Quick Breakdown
- Yearn Finance has recovered $2.4 million from the $9 million yETH exploit reported on November 30.
- The recovery came after tracing 857.49 pxETH tied to the attacker and coordinating with Plume and Dinero.
- Affected users will be refunded as Yearn continues broader asset-recovery efforts and prepares a full post-mortem.
Partial rebound after November attack
Yearn Finance has taken a major step toward mitigating the damage from its late-November yETH exploit, announcing the recovery of $2.4 million out of the $9 million drained from the protocol. The update came on December 1, with the team confirming that 857.49 pxETH linked to the attacker had been successfully traced and retrieved. All recovered funds will be returned to impacted users.

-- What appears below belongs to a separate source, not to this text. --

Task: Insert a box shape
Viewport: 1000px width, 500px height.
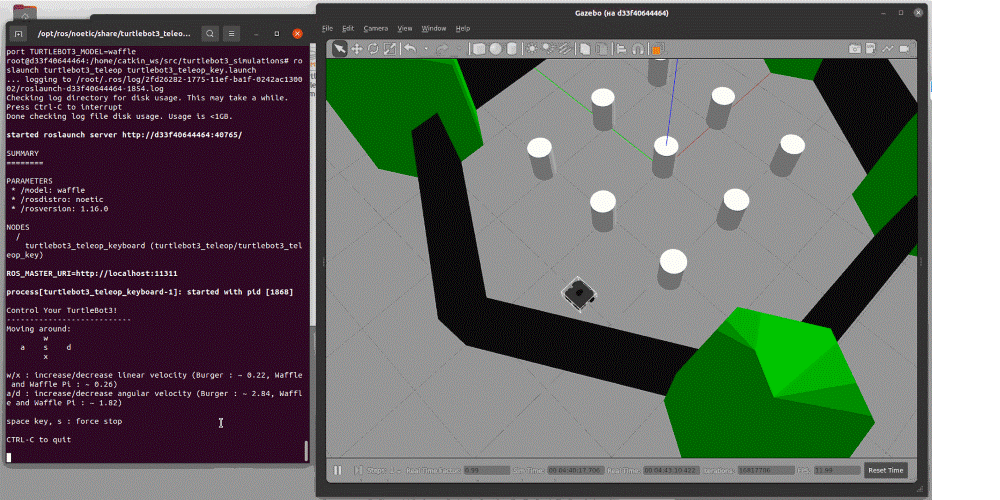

yETH update: With the assistance of the Plume and Dinero teams, a coordinated recovery of 857.49 pxETH ($2.39m) was performed. Recovery efforts remain active and ongoing. Any assets successfully recovered will be returned to affected depositors.https://t.co/xaClNhd0C0
— yearn (@yearnfi) December 1, 2025
What went wrong: the legacy yETH pool flaw
The exploit occurred on November 30 at 21:11 UTC, targeting Yearn’s legacy yETH stableswap pool, a contract built with custom code rather than Curve’s standard implementation.
A subtle but critical arithmetic oversight allowed the attacker to mint an outsized amount of yETH in a single transaction, enabling them to drain approximately $8 million from the stableswap pool and another $900,000 from the yETH-WETH pool on Curve.
Yearn stressed that its widely used V2 and V3 vaults, which collectively secure over $600 million, were untouched. Security teams from Yearn, SEAL 911, and ChainSecurity moved into a war-room response immediately after the breach, with a comprehensive post-mortem currently underway.
How the recovery happened
While parts of the stolen ETH were quickly funnelled through Tornado Cash, reducing the odds of a full recovery, several liquid staking tokens tied to the exploiter remained traceable.
The pxETH recovered in this update had not been mixed or converted, allowing Yearn, in partnership with Plume and Dinero, to neutralize the exploiter’s positions and redirect the value back to the protocol.
The approach enables affected users to be compensated without waiting for lengthy legal or enforcement processes. Yearn added that recovery efforts are ongoing and that additional assets may be reclaimed if on-chain activity permits.
Community response and what’s next
Users impacted by the exploit have been advised to reach out through Yearn’s Discord for support as the investigation continues. The protocol also reiterated that no other Yearn products share the compromised code path and that all older contracts are undergoing renewed security reviews.